Records for the task

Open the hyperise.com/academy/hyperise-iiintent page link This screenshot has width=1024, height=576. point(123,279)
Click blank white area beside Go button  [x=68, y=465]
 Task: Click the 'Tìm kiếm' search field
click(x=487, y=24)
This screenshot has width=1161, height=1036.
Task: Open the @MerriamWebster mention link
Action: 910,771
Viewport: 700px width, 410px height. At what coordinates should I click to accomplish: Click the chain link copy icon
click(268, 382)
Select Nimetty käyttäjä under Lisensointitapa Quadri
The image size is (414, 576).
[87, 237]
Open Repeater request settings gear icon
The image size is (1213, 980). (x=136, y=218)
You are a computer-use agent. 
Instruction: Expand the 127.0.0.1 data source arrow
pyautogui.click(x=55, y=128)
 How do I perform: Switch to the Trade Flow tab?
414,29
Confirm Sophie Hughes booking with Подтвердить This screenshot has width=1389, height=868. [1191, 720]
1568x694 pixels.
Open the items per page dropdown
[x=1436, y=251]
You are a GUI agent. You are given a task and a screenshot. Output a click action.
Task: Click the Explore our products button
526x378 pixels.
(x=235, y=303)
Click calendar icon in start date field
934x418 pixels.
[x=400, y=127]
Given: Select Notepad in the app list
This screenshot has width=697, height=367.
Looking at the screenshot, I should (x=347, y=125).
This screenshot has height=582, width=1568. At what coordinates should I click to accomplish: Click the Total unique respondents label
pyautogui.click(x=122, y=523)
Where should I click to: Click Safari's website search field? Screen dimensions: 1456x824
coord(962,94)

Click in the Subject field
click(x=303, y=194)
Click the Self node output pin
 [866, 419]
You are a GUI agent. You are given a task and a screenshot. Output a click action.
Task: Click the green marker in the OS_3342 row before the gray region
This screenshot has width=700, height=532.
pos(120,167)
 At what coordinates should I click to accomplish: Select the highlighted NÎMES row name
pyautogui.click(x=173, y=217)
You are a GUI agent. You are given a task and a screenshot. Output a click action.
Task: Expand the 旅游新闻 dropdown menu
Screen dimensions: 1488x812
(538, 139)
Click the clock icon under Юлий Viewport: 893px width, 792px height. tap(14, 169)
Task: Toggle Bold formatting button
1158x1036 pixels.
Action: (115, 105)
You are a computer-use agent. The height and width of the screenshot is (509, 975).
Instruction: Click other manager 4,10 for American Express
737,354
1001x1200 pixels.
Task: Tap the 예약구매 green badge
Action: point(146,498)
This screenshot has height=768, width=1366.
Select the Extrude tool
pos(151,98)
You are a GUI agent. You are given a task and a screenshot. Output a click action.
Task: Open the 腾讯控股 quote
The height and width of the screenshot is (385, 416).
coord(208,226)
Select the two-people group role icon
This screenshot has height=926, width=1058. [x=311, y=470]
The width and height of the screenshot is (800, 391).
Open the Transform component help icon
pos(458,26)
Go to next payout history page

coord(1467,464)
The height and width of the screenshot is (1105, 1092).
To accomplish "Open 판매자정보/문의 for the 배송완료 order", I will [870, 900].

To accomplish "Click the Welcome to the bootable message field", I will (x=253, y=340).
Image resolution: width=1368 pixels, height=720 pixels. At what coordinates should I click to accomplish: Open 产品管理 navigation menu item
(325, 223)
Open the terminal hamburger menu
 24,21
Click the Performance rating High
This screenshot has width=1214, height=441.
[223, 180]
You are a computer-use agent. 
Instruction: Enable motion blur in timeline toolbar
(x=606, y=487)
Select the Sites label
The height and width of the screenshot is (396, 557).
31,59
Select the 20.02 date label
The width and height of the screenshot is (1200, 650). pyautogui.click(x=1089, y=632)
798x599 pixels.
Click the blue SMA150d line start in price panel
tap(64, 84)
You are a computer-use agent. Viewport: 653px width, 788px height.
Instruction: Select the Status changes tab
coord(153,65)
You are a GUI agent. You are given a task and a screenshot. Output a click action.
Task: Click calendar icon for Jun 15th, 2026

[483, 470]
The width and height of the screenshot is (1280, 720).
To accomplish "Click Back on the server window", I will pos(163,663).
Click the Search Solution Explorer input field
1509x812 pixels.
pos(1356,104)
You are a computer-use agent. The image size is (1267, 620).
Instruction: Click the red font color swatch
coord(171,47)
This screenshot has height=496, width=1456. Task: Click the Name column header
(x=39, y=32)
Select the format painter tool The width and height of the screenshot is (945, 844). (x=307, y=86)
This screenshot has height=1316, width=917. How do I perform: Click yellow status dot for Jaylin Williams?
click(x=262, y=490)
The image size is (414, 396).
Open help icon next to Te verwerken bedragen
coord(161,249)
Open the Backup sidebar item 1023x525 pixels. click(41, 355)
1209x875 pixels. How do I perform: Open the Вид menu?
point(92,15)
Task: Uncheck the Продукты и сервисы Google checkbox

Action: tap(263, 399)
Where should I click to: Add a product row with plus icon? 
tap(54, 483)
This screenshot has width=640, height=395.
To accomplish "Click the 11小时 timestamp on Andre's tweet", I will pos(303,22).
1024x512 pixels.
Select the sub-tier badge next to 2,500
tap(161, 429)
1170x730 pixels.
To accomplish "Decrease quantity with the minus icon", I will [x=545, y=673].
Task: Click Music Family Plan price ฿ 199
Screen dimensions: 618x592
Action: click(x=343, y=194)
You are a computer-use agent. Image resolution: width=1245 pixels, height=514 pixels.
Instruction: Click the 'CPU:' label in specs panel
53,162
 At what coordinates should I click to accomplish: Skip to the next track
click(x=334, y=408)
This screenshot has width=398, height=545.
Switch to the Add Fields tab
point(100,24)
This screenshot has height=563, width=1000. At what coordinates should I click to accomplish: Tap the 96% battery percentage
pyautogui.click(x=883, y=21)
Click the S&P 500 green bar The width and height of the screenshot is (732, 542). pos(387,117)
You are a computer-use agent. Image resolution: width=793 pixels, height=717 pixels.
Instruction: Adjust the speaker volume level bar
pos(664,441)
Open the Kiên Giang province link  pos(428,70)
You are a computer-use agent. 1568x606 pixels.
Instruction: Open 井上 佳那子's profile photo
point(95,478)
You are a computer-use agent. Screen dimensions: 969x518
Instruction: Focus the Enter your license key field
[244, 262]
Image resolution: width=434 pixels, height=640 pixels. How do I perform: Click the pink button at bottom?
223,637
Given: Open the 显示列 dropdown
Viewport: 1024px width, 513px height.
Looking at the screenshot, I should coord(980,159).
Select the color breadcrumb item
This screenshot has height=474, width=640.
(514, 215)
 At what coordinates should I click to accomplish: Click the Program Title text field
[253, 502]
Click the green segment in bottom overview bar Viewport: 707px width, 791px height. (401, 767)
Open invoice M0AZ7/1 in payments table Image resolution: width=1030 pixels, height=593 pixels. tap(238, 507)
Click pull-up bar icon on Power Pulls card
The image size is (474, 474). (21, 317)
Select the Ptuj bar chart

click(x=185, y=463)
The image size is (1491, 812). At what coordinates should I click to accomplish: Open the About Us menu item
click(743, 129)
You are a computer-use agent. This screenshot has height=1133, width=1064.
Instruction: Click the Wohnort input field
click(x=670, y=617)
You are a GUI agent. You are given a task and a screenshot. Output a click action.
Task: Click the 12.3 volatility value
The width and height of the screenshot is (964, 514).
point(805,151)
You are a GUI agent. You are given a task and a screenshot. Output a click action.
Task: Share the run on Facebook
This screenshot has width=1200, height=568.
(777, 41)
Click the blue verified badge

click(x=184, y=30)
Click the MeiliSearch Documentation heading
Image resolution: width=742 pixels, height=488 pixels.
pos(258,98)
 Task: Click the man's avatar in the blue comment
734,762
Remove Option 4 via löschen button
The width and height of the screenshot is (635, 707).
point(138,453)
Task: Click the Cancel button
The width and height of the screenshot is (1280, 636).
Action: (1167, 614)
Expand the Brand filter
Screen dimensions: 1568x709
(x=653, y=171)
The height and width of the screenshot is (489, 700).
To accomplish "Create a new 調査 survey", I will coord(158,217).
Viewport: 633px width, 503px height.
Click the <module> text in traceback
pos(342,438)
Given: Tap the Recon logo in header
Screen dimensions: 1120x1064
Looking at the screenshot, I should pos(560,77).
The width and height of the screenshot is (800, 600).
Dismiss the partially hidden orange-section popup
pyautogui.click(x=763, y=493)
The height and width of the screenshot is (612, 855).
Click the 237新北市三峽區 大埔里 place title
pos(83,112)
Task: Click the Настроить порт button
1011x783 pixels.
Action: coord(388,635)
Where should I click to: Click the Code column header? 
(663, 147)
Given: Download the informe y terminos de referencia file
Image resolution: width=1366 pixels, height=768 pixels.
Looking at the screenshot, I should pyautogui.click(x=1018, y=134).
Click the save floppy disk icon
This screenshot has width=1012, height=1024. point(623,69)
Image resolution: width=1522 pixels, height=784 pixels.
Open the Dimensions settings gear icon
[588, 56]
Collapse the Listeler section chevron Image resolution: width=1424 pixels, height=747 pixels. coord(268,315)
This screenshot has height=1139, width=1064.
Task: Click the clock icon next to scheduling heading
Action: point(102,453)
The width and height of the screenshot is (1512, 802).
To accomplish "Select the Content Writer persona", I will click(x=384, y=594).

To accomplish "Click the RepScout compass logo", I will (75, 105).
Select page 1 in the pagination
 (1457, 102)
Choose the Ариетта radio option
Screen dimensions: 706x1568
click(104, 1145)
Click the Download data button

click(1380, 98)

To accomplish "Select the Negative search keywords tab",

Work required
Output the lines above between the one holding "Instruction: Select the Status changes tab" and the one holding "Select the format", inclusive, with nothing before or after them.

Solution to the problem
Instruction: Select the Status changes tab
coord(153,65)
You are a GUI agent. You are given a task and a screenshot. Output a click action.
Task: Click calendar icon for Jun 15th, 2026

[483, 470]
The width and height of the screenshot is (1280, 720).
To accomplish "Click Back on the server window", I will pos(163,663).
Click the Search Solution Explorer input field
1509x812 pixels.
pos(1356,104)
You are a computer-use agent. The image size is (1267, 620).
Instruction: Click the red font color swatch
coord(171,47)
This screenshot has height=496, width=1456. Task: Click the Name column header
(x=39, y=32)
Select the format painter tool The width and height of the screenshot is (945, 844). (x=307, y=86)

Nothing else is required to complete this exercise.